- Work instruction:
Nothing in the entries may be altered; copy them all exactly.

- Information shown:

================================

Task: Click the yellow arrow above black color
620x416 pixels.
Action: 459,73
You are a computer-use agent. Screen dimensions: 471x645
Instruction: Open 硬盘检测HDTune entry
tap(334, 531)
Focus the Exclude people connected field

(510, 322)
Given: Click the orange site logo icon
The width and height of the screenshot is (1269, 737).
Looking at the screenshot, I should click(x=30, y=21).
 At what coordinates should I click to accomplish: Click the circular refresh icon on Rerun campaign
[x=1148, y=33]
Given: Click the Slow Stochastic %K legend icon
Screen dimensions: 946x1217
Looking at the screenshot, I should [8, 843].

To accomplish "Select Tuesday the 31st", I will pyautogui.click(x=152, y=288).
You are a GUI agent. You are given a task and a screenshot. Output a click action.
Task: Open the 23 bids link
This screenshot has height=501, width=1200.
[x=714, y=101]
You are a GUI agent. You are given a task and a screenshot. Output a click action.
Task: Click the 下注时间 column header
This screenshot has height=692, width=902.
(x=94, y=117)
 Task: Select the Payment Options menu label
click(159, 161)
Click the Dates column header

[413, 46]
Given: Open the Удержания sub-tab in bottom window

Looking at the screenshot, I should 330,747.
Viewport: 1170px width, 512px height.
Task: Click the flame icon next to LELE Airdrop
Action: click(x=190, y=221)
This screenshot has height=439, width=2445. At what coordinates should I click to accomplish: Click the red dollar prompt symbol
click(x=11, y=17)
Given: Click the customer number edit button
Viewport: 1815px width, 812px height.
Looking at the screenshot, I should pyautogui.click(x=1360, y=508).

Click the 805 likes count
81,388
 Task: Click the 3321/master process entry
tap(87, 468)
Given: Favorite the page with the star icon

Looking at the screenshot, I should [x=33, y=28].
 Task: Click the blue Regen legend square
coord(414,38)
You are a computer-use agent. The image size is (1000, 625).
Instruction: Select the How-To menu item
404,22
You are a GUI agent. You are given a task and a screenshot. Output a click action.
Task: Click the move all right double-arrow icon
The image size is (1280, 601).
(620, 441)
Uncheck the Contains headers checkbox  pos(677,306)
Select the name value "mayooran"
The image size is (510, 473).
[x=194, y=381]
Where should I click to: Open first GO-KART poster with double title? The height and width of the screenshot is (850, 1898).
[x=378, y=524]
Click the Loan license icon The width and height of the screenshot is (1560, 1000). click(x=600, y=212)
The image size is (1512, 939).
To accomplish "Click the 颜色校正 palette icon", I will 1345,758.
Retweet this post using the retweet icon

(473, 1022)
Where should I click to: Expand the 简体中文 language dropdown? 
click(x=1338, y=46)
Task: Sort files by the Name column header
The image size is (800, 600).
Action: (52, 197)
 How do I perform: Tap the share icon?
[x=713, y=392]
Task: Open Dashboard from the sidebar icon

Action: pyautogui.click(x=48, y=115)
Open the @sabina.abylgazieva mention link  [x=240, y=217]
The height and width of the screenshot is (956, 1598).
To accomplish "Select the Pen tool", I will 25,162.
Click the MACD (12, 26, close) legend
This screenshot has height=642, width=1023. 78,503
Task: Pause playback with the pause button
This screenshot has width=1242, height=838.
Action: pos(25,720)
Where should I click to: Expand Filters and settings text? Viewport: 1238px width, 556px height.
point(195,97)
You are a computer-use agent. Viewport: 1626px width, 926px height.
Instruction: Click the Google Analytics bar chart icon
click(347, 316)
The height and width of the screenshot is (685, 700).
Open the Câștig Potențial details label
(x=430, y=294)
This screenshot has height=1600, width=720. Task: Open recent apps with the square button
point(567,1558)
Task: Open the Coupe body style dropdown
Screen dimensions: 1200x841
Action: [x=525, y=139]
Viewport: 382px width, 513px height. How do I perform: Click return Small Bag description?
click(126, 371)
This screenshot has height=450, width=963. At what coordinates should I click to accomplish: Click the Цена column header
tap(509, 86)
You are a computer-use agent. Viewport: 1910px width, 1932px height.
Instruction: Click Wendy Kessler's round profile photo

================================

- Solution to the problem:
Task: Click the yellow arrow above black color
620x416 pixels.
Action: 459,73
You are a computer-use agent. Screen dimensions: 471x645
Instruction: Open 硬盘检测HDTune entry
tap(334, 531)
Focus the Exclude people connected field

(510, 322)
Given: Click the orange site logo icon
The width and height of the screenshot is (1269, 737).
Looking at the screenshot, I should click(x=30, y=21).
 At what coordinates should I click to accomplish: Click the circular refresh icon on Rerun campaign
[x=1148, y=33]
Given: Click the Slow Stochastic %K legend icon
Screen dimensions: 946x1217
Looking at the screenshot, I should [8, 843].

To accomplish "Select Tuesday the 31st", I will pyautogui.click(x=152, y=288).
You are a GUI agent. You are given a task and a screenshot. Output a click action.
Task: Open the 23 bids link
This screenshot has height=501, width=1200.
[x=714, y=101]
You are a GUI agent. You are given a task and a screenshot. Output a click action.
Task: Click the 下注时间 column header
This screenshot has height=692, width=902.
(x=94, y=117)
 Task: Select the Payment Options menu label
click(159, 161)
Click the Dates column header

[413, 46]
Given: Open the Удержания sub-tab in bottom window

Looking at the screenshot, I should 330,747.
Viewport: 1170px width, 512px height.
Task: Click the flame icon next to LELE Airdrop
Action: click(x=190, y=221)
This screenshot has height=439, width=2445. At what coordinates should I click to accomplish: Click the red dollar prompt symbol
click(x=11, y=17)
Given: Click the customer number edit button
Viewport: 1815px width, 812px height.
Looking at the screenshot, I should pyautogui.click(x=1360, y=508).

Click the 805 likes count
81,388
 Task: Click the 3321/master process entry
tap(87, 468)
Given: Favorite the page with the star icon

Looking at the screenshot, I should [x=33, y=28].
 Task: Click the blue Regen legend square
coord(414,38)
You are a computer-use agent. The image size is (1000, 625).
Instruction: Select the How-To menu item
404,22
You are a GUI agent. You are given a task and a screenshot. Output a click action.
Task: Click the move all right double-arrow icon
The image size is (1280, 601).
(620, 441)
Uncheck the Contains headers checkbox  pos(677,306)
Select the name value "mayooran"
The image size is (510, 473).
[x=194, y=381]
Where should I click to: Open first GO-KART poster with double title? The height and width of the screenshot is (850, 1898).
[x=378, y=524]
Click the Loan license icon The width and height of the screenshot is (1560, 1000). click(x=600, y=212)
The image size is (1512, 939).
To accomplish "Click the 颜色校正 palette icon", I will 1345,758.
Retweet this post using the retweet icon

(473, 1022)
Where should I click to: Expand the 简体中文 language dropdown? 
click(x=1338, y=46)
Task: Sort files by the Name column header
The image size is (800, 600).
Action: (52, 197)
 How do I perform: Tap the share icon?
[x=713, y=392]
Task: Open Dashboard from the sidebar icon

Action: pyautogui.click(x=48, y=115)
Open the @sabina.abylgazieva mention link  [x=240, y=217]
The height and width of the screenshot is (956, 1598).
To accomplish "Select the Pen tool", I will 25,162.
Click the MACD (12, 26, close) legend
This screenshot has height=642, width=1023. 78,503
Task: Pause playback with the pause button
This screenshot has width=1242, height=838.
Action: pos(25,720)
Where should I click to: Expand Filters and settings text? Viewport: 1238px width, 556px height.
point(195,97)
You are a computer-use agent. Viewport: 1626px width, 926px height.
Instruction: Click the Google Analytics bar chart icon
click(347, 316)
The height and width of the screenshot is (685, 700).
Open the Câștig Potențial details label
(x=430, y=294)
This screenshot has height=1600, width=720. Task: Open recent apps with the square button
point(567,1558)
Task: Open the Coupe body style dropdown
Screen dimensions: 1200x841
Action: [x=525, y=139]
Viewport: 382px width, 513px height. How do I perform: Click return Small Bag description?
click(126, 371)
This screenshot has height=450, width=963. At what coordinates should I click to accomplish: Click the Цена column header
tap(509, 86)
You are a computer-use agent. Viewport: 1910px width, 1932px height.
Instruction: Click Wendy Kessler's round profile photo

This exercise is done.